RECORDS FOR THIS TASK -
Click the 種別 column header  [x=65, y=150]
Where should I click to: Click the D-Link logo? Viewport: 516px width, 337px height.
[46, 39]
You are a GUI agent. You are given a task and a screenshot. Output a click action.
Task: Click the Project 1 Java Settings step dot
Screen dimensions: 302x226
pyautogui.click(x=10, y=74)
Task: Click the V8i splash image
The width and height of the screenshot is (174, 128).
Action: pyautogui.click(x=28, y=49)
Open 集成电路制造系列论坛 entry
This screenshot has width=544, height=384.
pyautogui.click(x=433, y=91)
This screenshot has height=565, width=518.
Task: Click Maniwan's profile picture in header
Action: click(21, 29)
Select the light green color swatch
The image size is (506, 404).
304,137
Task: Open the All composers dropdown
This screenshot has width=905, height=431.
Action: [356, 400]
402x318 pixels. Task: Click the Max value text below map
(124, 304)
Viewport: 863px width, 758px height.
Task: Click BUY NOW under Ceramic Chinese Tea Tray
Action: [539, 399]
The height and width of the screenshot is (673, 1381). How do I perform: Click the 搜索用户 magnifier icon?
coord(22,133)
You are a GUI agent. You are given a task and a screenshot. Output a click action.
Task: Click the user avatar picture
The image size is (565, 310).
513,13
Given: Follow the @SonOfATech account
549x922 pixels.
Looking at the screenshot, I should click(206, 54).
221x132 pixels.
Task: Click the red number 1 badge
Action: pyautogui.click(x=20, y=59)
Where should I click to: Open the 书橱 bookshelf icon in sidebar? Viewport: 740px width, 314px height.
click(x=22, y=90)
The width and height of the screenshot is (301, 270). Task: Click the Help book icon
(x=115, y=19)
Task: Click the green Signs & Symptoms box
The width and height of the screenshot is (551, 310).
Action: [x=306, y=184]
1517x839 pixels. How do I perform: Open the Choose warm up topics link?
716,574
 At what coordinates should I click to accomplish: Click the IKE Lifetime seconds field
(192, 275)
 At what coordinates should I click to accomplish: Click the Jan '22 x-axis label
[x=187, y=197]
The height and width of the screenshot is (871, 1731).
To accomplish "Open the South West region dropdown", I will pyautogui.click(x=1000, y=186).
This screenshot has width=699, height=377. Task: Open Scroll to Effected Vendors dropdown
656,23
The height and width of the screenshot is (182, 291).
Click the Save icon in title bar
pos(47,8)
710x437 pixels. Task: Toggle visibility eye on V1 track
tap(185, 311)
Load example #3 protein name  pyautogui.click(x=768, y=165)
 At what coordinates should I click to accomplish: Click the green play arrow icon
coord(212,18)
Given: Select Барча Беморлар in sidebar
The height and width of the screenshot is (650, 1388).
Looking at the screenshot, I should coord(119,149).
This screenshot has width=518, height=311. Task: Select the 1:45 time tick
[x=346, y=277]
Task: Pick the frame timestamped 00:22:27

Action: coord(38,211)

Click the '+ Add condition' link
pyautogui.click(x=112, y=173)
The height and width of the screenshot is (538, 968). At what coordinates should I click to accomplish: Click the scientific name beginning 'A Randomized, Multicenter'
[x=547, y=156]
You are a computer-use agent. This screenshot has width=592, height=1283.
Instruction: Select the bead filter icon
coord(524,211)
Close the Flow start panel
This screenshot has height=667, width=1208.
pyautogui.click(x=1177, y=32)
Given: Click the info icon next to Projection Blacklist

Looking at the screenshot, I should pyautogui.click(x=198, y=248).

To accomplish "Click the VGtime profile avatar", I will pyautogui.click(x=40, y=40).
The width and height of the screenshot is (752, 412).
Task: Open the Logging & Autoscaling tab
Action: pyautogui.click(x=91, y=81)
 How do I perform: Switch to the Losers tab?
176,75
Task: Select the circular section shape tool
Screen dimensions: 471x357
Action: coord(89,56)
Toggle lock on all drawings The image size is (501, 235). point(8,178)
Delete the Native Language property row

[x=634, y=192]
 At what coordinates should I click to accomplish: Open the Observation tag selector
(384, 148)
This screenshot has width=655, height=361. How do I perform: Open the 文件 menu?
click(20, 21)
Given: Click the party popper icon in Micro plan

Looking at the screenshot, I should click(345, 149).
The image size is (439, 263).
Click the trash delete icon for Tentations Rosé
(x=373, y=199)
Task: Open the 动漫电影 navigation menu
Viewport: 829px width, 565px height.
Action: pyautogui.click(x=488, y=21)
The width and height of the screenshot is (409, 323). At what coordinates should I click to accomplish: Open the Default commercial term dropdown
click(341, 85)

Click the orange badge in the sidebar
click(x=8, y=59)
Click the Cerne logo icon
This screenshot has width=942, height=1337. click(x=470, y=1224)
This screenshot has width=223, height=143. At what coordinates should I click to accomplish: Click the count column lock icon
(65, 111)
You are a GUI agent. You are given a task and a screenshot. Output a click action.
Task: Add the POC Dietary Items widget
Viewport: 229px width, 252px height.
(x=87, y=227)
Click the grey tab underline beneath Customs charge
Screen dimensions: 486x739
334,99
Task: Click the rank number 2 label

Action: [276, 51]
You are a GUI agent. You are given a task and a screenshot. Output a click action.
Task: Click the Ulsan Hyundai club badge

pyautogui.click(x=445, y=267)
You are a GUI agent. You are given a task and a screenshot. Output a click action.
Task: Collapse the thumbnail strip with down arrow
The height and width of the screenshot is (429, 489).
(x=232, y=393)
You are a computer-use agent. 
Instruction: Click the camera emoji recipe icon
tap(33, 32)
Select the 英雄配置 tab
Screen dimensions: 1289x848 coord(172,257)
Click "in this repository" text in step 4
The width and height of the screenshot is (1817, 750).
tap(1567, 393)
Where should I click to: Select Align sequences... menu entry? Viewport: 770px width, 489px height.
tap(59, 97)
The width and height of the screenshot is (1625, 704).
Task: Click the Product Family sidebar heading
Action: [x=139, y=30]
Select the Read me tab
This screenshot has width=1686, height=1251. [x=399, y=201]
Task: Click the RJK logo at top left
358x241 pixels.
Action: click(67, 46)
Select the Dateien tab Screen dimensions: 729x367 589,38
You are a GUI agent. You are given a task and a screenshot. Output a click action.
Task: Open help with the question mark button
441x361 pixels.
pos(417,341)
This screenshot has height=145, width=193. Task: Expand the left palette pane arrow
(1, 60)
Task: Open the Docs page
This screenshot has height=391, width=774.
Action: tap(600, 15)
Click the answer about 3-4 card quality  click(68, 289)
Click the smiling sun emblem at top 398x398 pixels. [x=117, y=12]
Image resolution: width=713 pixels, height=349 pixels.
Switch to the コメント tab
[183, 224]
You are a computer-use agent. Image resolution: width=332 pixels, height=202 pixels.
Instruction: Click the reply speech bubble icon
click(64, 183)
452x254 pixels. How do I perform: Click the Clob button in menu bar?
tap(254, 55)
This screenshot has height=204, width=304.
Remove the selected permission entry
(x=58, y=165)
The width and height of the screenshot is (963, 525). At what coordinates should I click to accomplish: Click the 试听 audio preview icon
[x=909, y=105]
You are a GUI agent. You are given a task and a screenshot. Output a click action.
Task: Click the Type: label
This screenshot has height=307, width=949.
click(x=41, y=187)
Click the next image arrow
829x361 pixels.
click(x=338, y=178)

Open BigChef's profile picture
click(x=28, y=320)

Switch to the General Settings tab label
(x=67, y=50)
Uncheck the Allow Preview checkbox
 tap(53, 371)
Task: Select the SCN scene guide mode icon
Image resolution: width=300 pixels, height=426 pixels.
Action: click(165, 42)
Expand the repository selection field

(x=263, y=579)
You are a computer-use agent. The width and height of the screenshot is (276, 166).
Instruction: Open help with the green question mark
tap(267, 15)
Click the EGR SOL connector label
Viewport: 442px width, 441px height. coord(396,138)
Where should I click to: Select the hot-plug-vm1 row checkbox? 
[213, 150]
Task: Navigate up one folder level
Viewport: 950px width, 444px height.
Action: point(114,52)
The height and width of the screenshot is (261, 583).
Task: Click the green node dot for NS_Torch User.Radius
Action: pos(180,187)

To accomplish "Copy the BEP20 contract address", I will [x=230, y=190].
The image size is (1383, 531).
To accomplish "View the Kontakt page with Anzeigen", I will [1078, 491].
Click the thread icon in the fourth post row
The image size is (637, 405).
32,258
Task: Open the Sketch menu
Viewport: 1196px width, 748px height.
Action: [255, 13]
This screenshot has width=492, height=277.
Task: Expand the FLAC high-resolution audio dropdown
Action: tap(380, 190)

INSTRUCTIONS TO FOLLOW - For this task, write out exactly the lines of the entries above, starting at the line with "The height and width of the screenshot is (673, 1381)." and ending at the line with "Given: Follow the @SonOfATech account", both included, and no others.

SOLVED PROBLEM -
The height and width of the screenshot is (673, 1381). How do I perform: Click the 搜索用户 magnifier icon?
coord(22,133)
You are a GUI agent. You are given a task and a screenshot. Output a click action.
Task: Click the user avatar picture
The image size is (565, 310).
513,13
Given: Follow the @SonOfATech account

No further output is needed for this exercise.